Se ha dicho todo ya sobre el asunto de la infidelidad de Francois Hollande, presidente de la República de Francia. Este hombre ha sido cazado en una de sus excursiones extraconyugales con la actriz Julie Gayet, y la hasta ahora pareja de Hollande, Valérie Trierweller, ha sufrido una crisis de ansiedad que ha provocado su ingreso en un centro hospitalario. Se da la circunstancia de que Hollande ya hizo una jugada parecida con su primera mujer, Ségolène Royale, quien en la modesta opinión del que esto escribe es una de las mujeres más atractivas que han aparecido nunca en el panorama político europeo. Yo tengo una debilidad estética por Ségolène: a mí me gusta este tipo de mujer expresiva, de ojos vivos, de nariz con carácter, de cuello infinito y de osamenta finísima, que además lleva sus más de cincuenta años con una naturalidad aparentemente ajena al bótox y a los estiramientos y planchados faciales (digo aparentemente, porque nunca se sabe). Sègoléne es una señora impresionante, y este señor Hollande, por el contrario, parece un hombre anodino y más bien blandurrio, y aun así se permite el lujo de haber abandonado a una señora incomparable y, por añadidura, se lo ha montado de forma sucesiva con otras dos mujeres de indudable tronío, lo cual da esperanzas a todos los hombres anodinos y blandurrios del mundo, siempre que esos señores blandurrios sean presidentes de la República francesa, claro está. Fuera de la presidencia de la República, un blandurrio es solamente un blandurrio.

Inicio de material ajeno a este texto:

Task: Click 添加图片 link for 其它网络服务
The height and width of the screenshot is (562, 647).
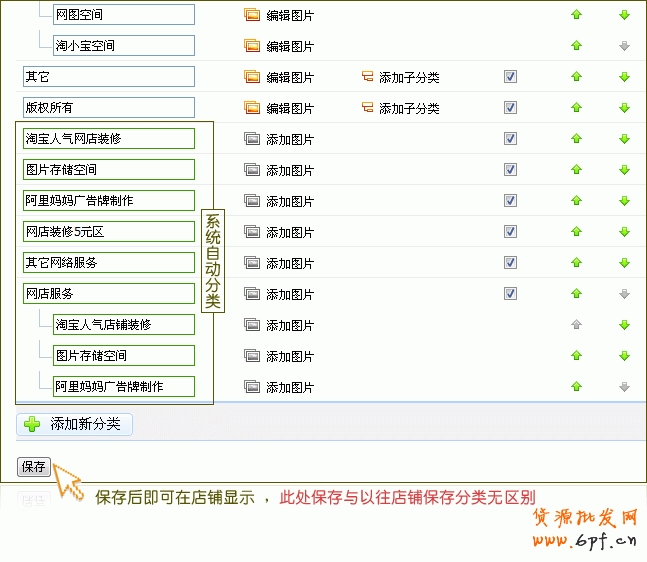Action: coord(289,263)
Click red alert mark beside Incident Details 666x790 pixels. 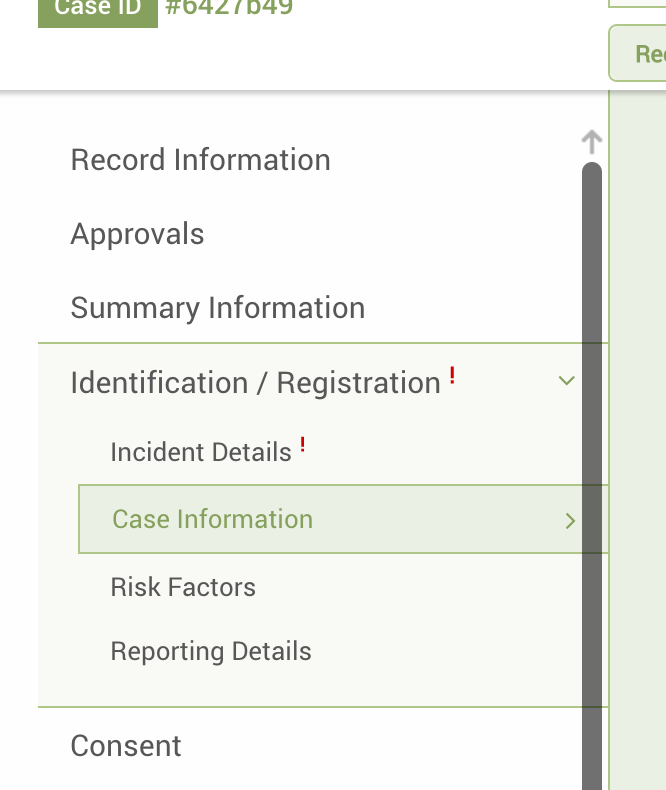tap(302, 444)
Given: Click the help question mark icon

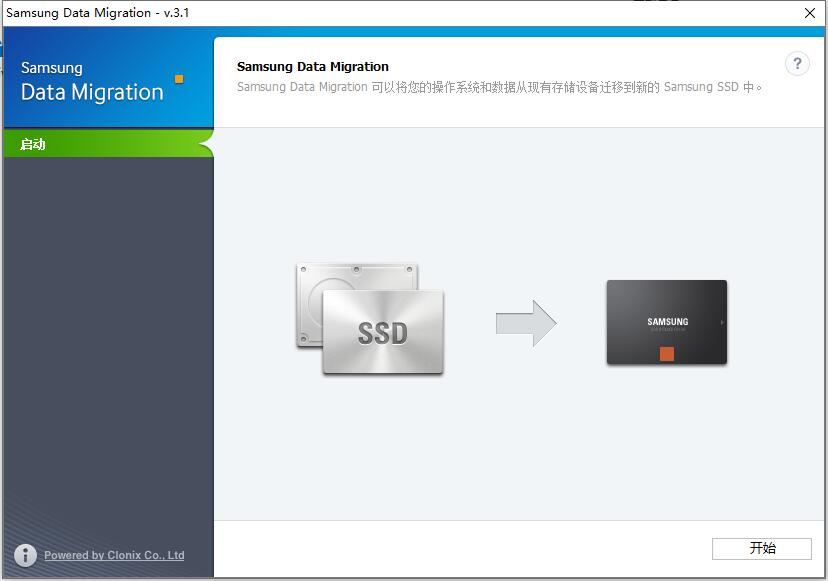Looking at the screenshot, I should point(797,64).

Por lo visto, este señor llevaba dos años viéndose con la actriz Gayet sin que su pareja oficial lo supiera. Se habla de que hay que respetar la privacidad del presidente, pero esto es muy matizable. El actual presidente de Francia es un político de primera línea con una tendencia demostrable hacia la traición sentimental, y el electorado podría interpretar que quien engaña durante dos años a su pareja sin que se le mueva un músculo de la cara es muy capaz de engañar al votante con la misma frescura, puesto que, por lo que sabemos, no estamos ante un episodio extramarital producto del frenesí momentáneo o del alcohol (cosa que, por otra parte, tampoco es presentable), sino de unos cuernos estables y desarrollados en la frialdad recurrente.

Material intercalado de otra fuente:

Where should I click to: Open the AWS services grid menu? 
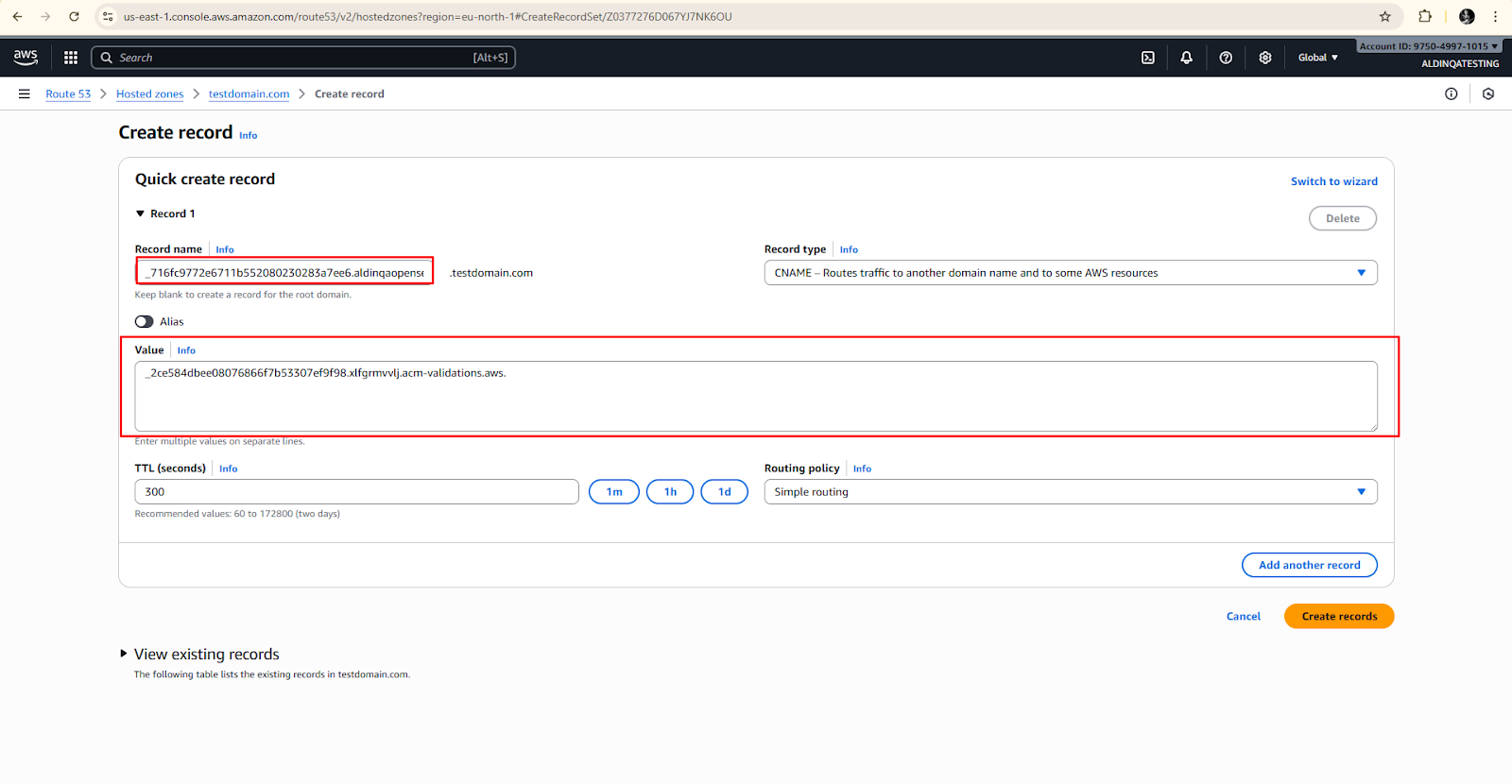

Lo más interesante del caso es lo último que sabemos, que es que la señora despechada, Valérie Trierweller, ha salido del hospital y ha anunciado a su círculo más próximo que no quiere renunciar a su estatus de Primera Dama y que, en este sentido, está dispuesta a perdonar a Hollande y a llegar a una reconciliación. La candidez de esta buena señora nos deja atónitos. Hollande le ha engañado durante dos años, no ha ido a verle al hospital en su crisis personal y está dando pistas para que cualquiera considere que este hombre no tiene ninguna intención de pedir perdón a su mujer ni de abandonar a su joven amante, cosa que, por otra parte, tampoco hizo cuando dejó tirada a Ségolène. Existe la sospecha de que Hollande va a ordenar el desalojo de su ex novia en los próximos días. La reacción de la señora Trierweller es, por tanto, patética. Imaginemos nosotros, por ejemplo, que Alfredo Pérez Rubalcaba hubiera dado una rueda de prensa después de las elecciones generales de 2011, en las que su partido recibió una tunda importantísima, y hubiera dicho públicamente que se negaba a dejar de ser Vicepresidente del Gobierno, y que estaba dispuesto a perdonar al electorado por el reciente revolcón electoral. Afortunadamente, don Alfredo aceptó deportivamente el desaguisado y se fue a la glacial oposición, en donde sigue. La señora Trierweller debería reponerse, salir con cierta dignidad del Elíseo y quizá publicar un libro poniendo a parir a su novio, cosa que puede provocar una mejoría en su situación financiera particular.